Israel’s War Against Palestine: Documenting the Military Occupation of Palestinian and Arab Lands

Evictions gather pace in East Jerusalem

11 September 2009

By Vita Bekker in Jerusalem, Financial Times – 11 Sept 2009
www.ft.com

Since early August, when two families in the Sheikh Jarrah neighbourhood in East Jerusalem were forcibly evicted from their homes, Muhammad Sabagh has had little sleep. The 61-year-old retired plumber fears that he, his five brothers and their wives and children may soon also find themselves on the street.

The Sabagh family may become the next victim in a near 40-year battle that has been waged by two Jewish groups to reclaim properties in Sheikh Jarrah, an Arab district north of Jerusalem’s Old City, that they say belonged to them before 1948.Evictions, demolitions of Palestinian homes built without permits and the building of new settler houses in East Jerusalem have helped spur the deepest rift between Israel and the US on the settlements issue in at least a decade. Israel’s staunchest ally has repeatedly urged it to freeze Jewish construction to help renew peace talks with the Palestinians. George Mitchell, the top US envoy to the Middle East, is expected to visit Israel early next week to try to finalise a deal on a temporary lull in construction.

But even in the midst of negotiations, Israel this week announced the building of 455 apartments in the occupied West Bank and plans to bring forward the construction of 486 homes in East Jerusalem. The announcements appeared to be an attempt by Benjamin Netanyahu, the prime minister, to mollify the right-wing members of his coalition, who are opposed to a settlement halt.

Israel annexed East Jerusalem following the 1967 Arab-Israeli war in a move never recognised internationally. The Palestinians want East Jerusalem as the capital of their future state, while the Israeli government insists the whole of Jerusalem remains its undivided capital.

Sheikh Jarrah, home to 2,700 Palestinians, has become the new front line for control over Jerusalem. Rights groups maintain that settlers are advancing the construction of at least 540 housing units in the neighbourhood, helped by Israel’s legal system, wealthy backers and cooperation from the Jerusalem municipality and Israeli government.

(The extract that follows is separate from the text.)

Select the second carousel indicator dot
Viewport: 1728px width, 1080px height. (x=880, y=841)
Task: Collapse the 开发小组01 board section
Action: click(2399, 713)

The evictions last month prompted condemnation from western countries, despite Israel’s claim that they were apolitical and the result of a court process after the families failed to pay rent.

At dawn that day, following a court order, police carrying assault rifles removed the 53 members of the Hanoun and Ghawi families, including 20 children, from their homes.

Jerusalem map

The stone houses were then occupied by settlers who hoisted Israeli flags on the roofs and posted armed guards and security cameras near the front doors. They have refused to talk to journalists.

Mr Sabagh, who faces a court hearing over an eviction order next month, said: “The settlers are a powerful group. They succeeded with the two families, and now they are trying to succeed with us. This is a political thing – they don’t want just my house, they want the whole area.”

Mr Sabagh’s family and 26 others live in a part of Sheikh Jarrah in which a settler-related company is trying to get approval to construct a 200-unit compound.

The families are descendants of Palestinian refugees who had lost their homes during the 1948 war that created Israel.

In 1956, they agreed with the UN agency for Palestinian refugees and with Jordan – then in control over East Jerusalem – to forgo their refugee aid in return for becoming owners of properties in Sheikh Jarrah within three years. The ownership transfer, however, was not finalised before the 1967 Arab-Israeli war.

The legal dispute over the homes emerged after Israel conquered East Jerusalem. Using Ottoman-period property deeds that the families’ current lawyers say were forged, two Jewish groups in 1972 claimed they were the owners of the land and demanded rent payments.

A decade later, the then-lawyer for the families did not contest the Jewish groups’ ownership claims, instead agreeing that the families will keep their homes as long as they pay rent. Most of them still refused to pay and today claim they were not told of the details in the agreement, which serves as the legal basis for the attempt to evict them.

While their lawyers now intend to challenge the authenticity of the property deeds, the evictions are gathering pace.

The Hanoun and Ghawi families have camped out on a pavement outside their former homes, sleeping on mattresses and living on food, water and coffee offered by neighbours.

During the holy month of Ramadan, they often have to break the daily fast with take-away meals of chicken and rice donated by a nearby hotel.

Maher Hanoun, a 51-year-old food salesman, chain-smoked as he sat on a white plastic chair in the shade of an olive tree and stared at the house in which he had grown up.

He said bitterly: “If the Jews have the right to take back their land here, why can’t we get back the property my family lost in 1948?”

Mr Hanoun said he had little faith that the Israeli legal system would help return his home to him and added: “This is a political issue, so our best hope is pressure on Israel from the US.”